[EXERCISE DATA Boundary: Start]

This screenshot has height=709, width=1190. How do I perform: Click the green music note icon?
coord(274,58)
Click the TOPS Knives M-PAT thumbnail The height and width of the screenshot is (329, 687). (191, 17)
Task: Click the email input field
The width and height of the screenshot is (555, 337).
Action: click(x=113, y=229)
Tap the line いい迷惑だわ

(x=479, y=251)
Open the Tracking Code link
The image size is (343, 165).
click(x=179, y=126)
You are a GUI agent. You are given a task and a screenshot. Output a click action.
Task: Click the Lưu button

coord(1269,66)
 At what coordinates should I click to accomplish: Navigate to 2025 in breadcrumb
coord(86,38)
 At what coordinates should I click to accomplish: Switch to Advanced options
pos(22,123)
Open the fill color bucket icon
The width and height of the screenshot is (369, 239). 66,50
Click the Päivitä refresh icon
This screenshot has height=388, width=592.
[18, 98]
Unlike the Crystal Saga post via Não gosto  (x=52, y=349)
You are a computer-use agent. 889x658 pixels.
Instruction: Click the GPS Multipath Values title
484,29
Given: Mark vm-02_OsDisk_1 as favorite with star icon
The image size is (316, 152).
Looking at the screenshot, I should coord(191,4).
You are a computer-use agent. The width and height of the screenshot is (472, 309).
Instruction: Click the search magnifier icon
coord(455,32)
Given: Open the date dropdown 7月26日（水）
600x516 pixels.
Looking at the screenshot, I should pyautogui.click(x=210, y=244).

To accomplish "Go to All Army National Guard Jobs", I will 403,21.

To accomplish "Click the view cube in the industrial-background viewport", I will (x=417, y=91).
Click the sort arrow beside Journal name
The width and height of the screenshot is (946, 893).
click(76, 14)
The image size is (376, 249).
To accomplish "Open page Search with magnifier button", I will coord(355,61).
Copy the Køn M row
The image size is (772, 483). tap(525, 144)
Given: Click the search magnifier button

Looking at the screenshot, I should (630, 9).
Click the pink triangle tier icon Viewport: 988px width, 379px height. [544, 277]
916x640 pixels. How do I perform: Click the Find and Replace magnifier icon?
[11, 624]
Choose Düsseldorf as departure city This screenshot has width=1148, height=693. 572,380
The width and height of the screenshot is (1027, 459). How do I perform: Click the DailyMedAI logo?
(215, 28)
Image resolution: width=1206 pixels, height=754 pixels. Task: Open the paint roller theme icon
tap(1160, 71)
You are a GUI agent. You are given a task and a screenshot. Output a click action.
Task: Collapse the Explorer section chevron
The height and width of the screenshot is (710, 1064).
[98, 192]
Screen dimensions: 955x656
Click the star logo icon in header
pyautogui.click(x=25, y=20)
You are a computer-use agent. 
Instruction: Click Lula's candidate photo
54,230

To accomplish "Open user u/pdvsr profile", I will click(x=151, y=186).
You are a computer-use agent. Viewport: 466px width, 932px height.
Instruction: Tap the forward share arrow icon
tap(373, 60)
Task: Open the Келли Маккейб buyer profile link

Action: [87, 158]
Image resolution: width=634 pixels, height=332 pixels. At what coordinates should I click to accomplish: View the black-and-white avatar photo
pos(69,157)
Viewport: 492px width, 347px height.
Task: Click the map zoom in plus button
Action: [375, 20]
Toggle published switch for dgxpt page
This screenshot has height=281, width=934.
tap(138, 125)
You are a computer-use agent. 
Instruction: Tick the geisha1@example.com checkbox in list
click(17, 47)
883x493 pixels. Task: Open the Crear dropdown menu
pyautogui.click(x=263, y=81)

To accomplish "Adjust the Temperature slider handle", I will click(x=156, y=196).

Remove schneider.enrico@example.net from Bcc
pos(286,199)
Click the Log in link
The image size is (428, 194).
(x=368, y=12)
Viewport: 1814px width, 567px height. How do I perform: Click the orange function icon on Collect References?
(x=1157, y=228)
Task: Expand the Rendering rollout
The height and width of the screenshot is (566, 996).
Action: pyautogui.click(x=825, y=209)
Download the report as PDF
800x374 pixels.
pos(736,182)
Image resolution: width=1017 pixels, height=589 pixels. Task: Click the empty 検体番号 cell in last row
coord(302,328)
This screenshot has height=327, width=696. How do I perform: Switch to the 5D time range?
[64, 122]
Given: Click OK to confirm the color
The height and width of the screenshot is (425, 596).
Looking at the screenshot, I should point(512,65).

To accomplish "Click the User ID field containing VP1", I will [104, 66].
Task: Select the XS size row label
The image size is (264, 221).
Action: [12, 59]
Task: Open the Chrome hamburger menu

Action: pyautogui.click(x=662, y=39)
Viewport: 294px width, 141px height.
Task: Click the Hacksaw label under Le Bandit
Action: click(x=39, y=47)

[EXERCISE DATA Boundary: End]

GOAL OF THE EXERCISE
Every line in the entries above that mentions the word "with" must be shown.

RESULT BELOW
Given: Mark vm-02_OsDisk_1 as favorite with star icon
To accomplish "Open page Search with magnifier button", I will coord(355,61).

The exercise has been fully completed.